Pola pelayanan tersebut, menurut dia, menimbulkan kecurigaan di tengah maraknya dugaan pembelian BBM subsidi untuk dijual kembali.
Ia meminta pihak berwenang turun tangan memeriksa mekanisme penyaluran BBM subsidi di SPBU Kobisonta, termasuk kemungkinan adanya penyalahgunaan oleh pihak tertentu.
Warga tersebut juga menyoroti keberadaan pedagang BBM eceran menggunakan pom mini di sepanjang jalan.
“Kita tidak tahu isinya minyak apa di dalam dispenser. Bisa saja mereka jual minyak Pertalite, tetapi disebut minyak Pertamax dan sengaja menaikkan harga sampai Rp19 ribu per liter,” ujarnya.
Pengelola SPBU: Semua Kendaraan Menggunakan Barcode Resmi
Penanggung jawab SPBU Kobisonta, Exzel Rino, mengatakan pihaknya memang kesulitan mendeteksi kendaraan yang melakukan pembelian berulang karena jumlah kendaraan yang datang cukup banyak.
Menurut dia, setiap kendaraan roda empat yang membeli BBM subsidi menggunakan barcode resmi.
“Kami tidak bisa deteksi mana yang tap dan tidak, karena semua menggunakan barcode yang resmi,” kata Exzel saat dikonfirmasi.
Ia menjelaskan, ketentuan pembelian BBM subsidi yang diterapkan saat ini masih membatasi pembelian untuk mobil sebanyak 40 liter, sedangkan sepeda motor 7 liter. Untuk kendaraan roda empat, pembelian Pertalite diwajibkan menggunakan barcode.

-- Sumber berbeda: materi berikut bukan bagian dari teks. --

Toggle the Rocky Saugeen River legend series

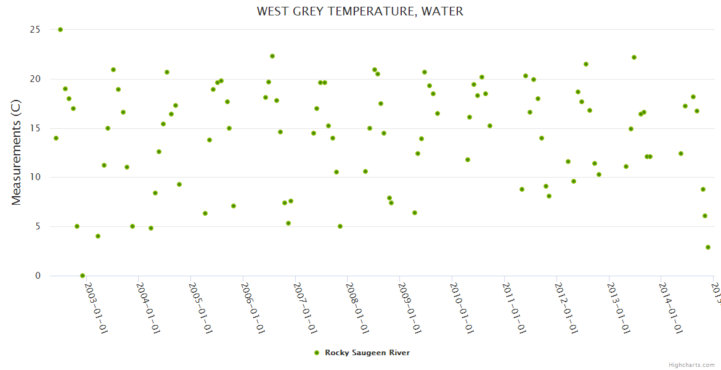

Exzel juga mengatakan tingginya permintaan menjadi salah satu faktor yang membuat pasokan Pertalite di wilayah tersebut cepat habis. Kenaikan harga Pertamax, menurut dia, membuat sebagian konsumen beralih menggunakan BBM bersubsidi.
“Untuk kuota distribusi minyak subsidi Pertalite di wilayah ini memang tidak cukup. Karena Pertamax naik harga, konsumen semua beralih ke minyak murah,” ujarnya.

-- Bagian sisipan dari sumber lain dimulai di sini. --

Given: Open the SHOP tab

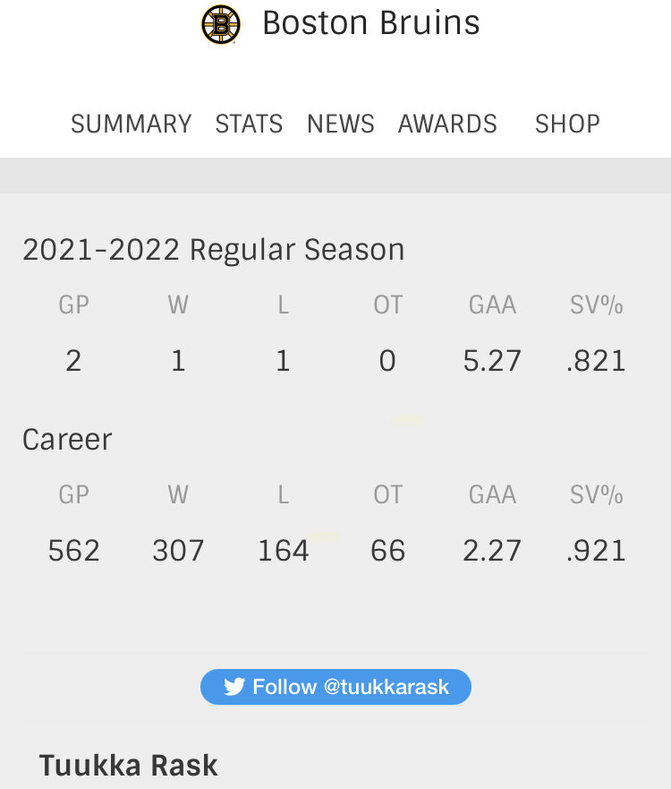Looking at the screenshot, I should (x=567, y=124).

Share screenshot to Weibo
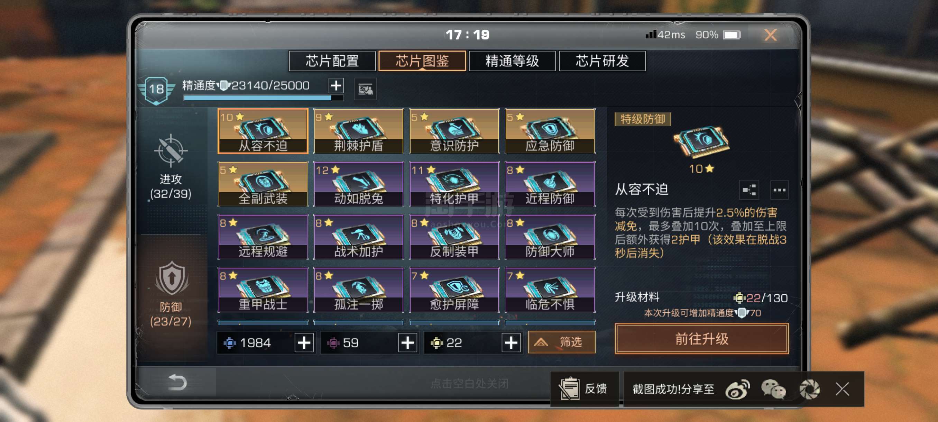pyautogui.click(x=738, y=389)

Terkait kebutuhan nelayan, Exzel membenarkan bahwa SPBU Kobisonta belum memiliki kuota khusus BBM subsidi untuk nelayan.
“Untuk nelayan kuotanya memang tidak ada. Tapi kami tetap melayani pembelian dari nelayan juga karena ada permintaan dari desa setempat untuk nelayan,” jelasnya.

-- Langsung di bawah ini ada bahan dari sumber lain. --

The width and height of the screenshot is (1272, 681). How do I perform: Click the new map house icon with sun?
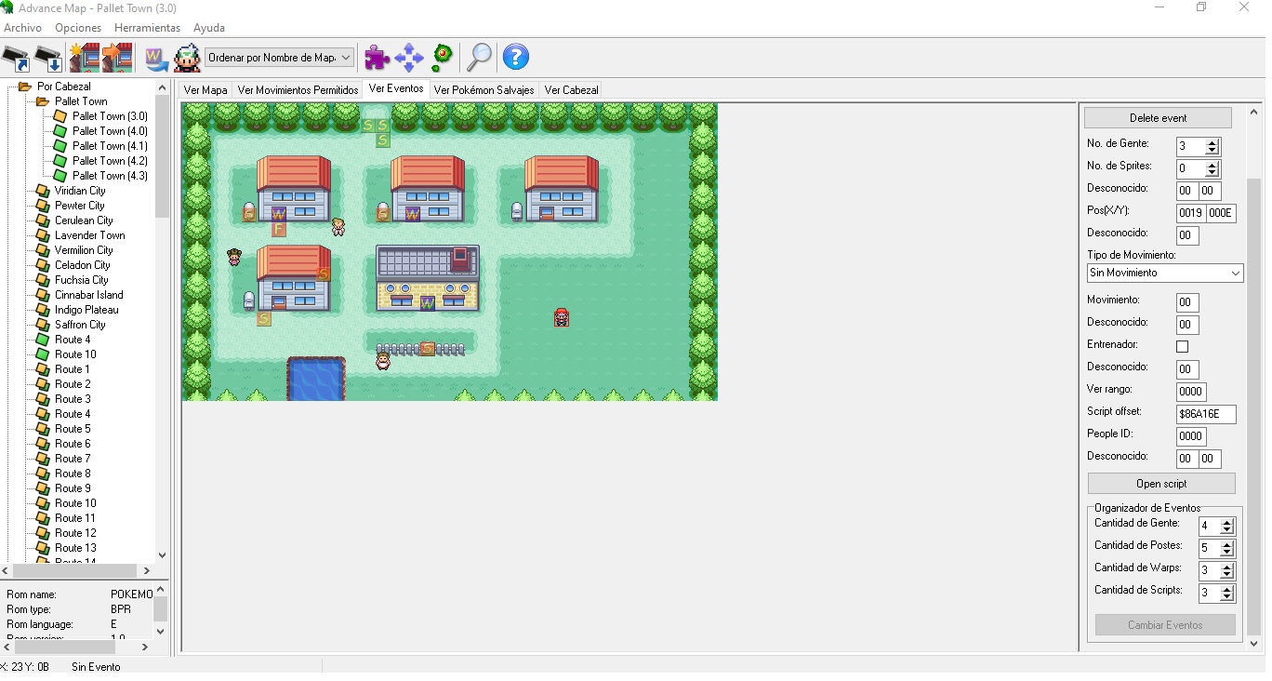click(x=84, y=58)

Menurut Exzel, penyaluran BBM khusus nelayan membutuhkan SPBU atau fasilitas penyaluran khusus. Sementara di Kobisonta fasilitas tersebut belum tersedia.
SPBU Janji Perketat Pengawasan
Mengenai dugaan kendaraan membeli BBM subsidi secara berulang untuk kemudian dijual kembali, Exzel mengatakan pihaknya akan meningkatkan pengawasan di lapangan.
Ia juga meminta masyarakat ikut melaporkan apabila menemukan kendaraan atau pihak tertentu yang diduga melakukan penyalahgunaan BBM subsidi.
“Kalau ada yang melihat dan menemukan oknum-oknum seperti itu, segera dilaporkan agar bisa ditindak,” katanya.
Dengan adanya keluhan dari warga, nelayan, dan pengendara, persoalan kelangkaan Pertalite di Kobisonta tidak hanya menyangkut ketersediaan stok, tetapi juga menyentuh mekanisme pengawasan dan ketepatan sasaran distribusi BBM subsidi.
Masyarakat berharap pengawasan tidak berhenti pada pemeriksaan barcode, tetapi juga memastikan BBM bersubsidi tidak dibeli berulang untuk kepentingan perdagangan kembali.
Penyalahgunaan BBM bersubsidi dengan cara membeli untuk kemudian diperjualbelikan kembali dapat berhadapan dengan ketentuan pidana sebagaimana diatur dalam peraturan perundang-undangan terkait kegiatan usaha minyak dan gas bumi.